業務品質(お客様との約束を遵守するための仕組み)の改善については、全社品質コンプライアンスプログラムを設定し、経営層による意思表明、規程・ルールの整備、教育の実施、監査及びモニタリング、防止活動、の各項目を進めています。
また、品質向上とリスク排除を強化し製品の安全性を確保するため、4つの品質活動をルール化するとともに守るべき6つの品質を定め、その考え方・やり方をQRE-P(Quality Risk Elimination - Process、製品の企画から量産に至る商品化プロセスで、より効果的に品質リスクを排除するための手順)に示して全社展開する活動を推進しています。
〔指標及び目標〕
全社品質コンプライアンスプログラムに関する実施目標は以下の通りです。
経営層による意思表明 | :取締役社長によるトップメッセージの発信、社内各階層での周知とグループ会社展開 |
規程・ルールの整備 | :全社のコンプライアンス規程への反映 |
教育の実施 | :品質経営教育(対象者、対象グループ会社の拡大) |
監査及びモニタリング | :監査計画の策定と部門、グループ会社監査の実施 |
防止活動 | :品質コンプライアンスの理解の促進 |
③ 人権の尊重
〔戦略〕
国連「ビジネスと人権に関する指導原則」に基づき、グループの事業活動が影響を及ぼすすべての人々の人権が侵害されることのないように「NGKグループ人権方針」を定めたほか、「英国現代奴隷法に関する声明」を開示、また「子どもの権利とビジネス原則」を支持し事業活動において子どもの権利を尊重し、子どもの権利の推進に向けた社会貢献活動等に取り組むことを宣言しています。
この「NGKグループ人権方針」に基づき、人権デュー・ディリジェンスの仕組みを構築し、事業活動が人権に対して及ぼす負の影響を特定し防止・軽減する取組みを進めること、また事業活動が人権に対して負の影響を及ぼしたことが明らかになった場合や、及ぼしたことが疑われる場合は、関係者と誠実に対話し、適切かつ効果的な救済に取り組むこととしております。
〔指標及び目標〕
人権の尊重に向けた取組みについての行動計画は以下の通りです。
・人権デュー・ディリジェンスプロセス
-当社及びグループ会社に対するセルフチェックの実施(レスポンシブル・ビジネス・アライアンス(RBA)行動規範に準拠)
-国内外取引先に対する、「CSR調達ガイドライン」遵守についての同意書提出要請、及びCSR調達に対する理解度や活動状況を把握するためのセルフアセスメント調査の実施
・役員及び全従業員に対する人権教育の実施
・「NGKグループ人権方針」及び「英国現代奴隷法に関する声明」の必要に応じた適切な改定
④ 人材価値の向上
人材価値の向上に関わる戦略並びに指標及び目標については、(3) 人的資本に関する戦略並びに指標及び目標をご覧ください。
(3) 人的資本に関する戦略並びに指標及び目標
① 人材の育成に関する方針及び社内環境整備に関する方針
(NGKグループ人的資本経営方針)
当社グループは、NGKグループ理念の中で、挑戦し高めあう人材を私たちが目指すものの1つと位置付け、「社会に新しい価値を そして、幸せを」という私たちの使命の実現に取り組んでいます。

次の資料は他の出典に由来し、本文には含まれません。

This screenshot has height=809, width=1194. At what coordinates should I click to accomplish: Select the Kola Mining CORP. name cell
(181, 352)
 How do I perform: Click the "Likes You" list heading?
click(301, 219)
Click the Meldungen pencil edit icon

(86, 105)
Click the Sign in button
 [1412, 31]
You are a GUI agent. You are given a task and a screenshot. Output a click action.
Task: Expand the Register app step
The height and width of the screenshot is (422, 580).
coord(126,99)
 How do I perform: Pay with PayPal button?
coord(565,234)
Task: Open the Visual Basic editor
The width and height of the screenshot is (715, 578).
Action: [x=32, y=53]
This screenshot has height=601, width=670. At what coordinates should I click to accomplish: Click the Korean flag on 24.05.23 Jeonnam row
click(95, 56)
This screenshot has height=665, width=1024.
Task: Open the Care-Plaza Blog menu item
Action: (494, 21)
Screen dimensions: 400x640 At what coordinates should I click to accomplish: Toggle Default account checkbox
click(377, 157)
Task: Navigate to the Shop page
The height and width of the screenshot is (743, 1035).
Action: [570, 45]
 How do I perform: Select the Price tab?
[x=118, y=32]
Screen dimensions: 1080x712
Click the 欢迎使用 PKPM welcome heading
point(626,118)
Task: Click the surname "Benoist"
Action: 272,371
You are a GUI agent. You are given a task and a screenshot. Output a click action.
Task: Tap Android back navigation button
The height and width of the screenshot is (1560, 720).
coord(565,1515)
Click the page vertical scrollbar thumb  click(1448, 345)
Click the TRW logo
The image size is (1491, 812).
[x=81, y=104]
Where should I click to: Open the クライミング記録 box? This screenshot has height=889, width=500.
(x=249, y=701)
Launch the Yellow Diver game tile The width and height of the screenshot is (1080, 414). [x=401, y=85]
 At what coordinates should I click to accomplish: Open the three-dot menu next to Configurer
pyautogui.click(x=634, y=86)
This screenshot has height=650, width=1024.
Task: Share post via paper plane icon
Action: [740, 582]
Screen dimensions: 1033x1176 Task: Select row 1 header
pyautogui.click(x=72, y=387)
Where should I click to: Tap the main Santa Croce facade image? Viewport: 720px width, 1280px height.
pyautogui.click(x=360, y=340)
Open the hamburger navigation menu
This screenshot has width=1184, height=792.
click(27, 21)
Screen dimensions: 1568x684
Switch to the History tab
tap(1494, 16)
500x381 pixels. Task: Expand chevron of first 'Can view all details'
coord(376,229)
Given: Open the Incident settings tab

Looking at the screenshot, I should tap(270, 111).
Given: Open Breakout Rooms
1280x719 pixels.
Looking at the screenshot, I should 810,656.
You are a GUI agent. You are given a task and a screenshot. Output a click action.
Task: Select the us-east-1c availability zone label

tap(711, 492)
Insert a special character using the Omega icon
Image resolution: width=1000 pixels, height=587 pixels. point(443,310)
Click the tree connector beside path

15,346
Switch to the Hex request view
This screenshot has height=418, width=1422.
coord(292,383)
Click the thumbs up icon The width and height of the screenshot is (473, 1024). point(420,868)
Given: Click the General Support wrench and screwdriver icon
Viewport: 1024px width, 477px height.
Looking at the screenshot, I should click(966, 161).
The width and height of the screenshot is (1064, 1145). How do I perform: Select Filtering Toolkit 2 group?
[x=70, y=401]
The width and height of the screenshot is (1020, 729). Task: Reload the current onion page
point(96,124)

また当社グループは、NGKグループビジョンの実現に向けて、「5つの変革」に取り組んでいます。5つの変革を成し遂げるためには、人材一人ひとりの活躍が不可欠です。採用や育成を通じて5つの変革に取り組む人材の充実を図ること、その人材が持てる力を十分に発揮できる環境を整えることを、当社グループの人的資本経営の基本とし、次の通り「人材育成方針」ならびに「社内環境整備方針」を定めます。
(イ) 人材育成方針
NGKグループは、5つの変革を実現するため、以下のような能力、マインドを持つ人材を育成していきます。
・高度な知識、技術、能力を身につけ、主体的に問題に取り組む人材 |
・チームワークを発揮し、粘り強く成果につなげる人材 |
・自律的に成長し、自身と会社を変革し続ける人材 |
(ロ) 社内環境整備方針
NGKグループは、人材が持てる力を十分に発揮できる舞台として、以下のような職場環境をつくり上げていきます。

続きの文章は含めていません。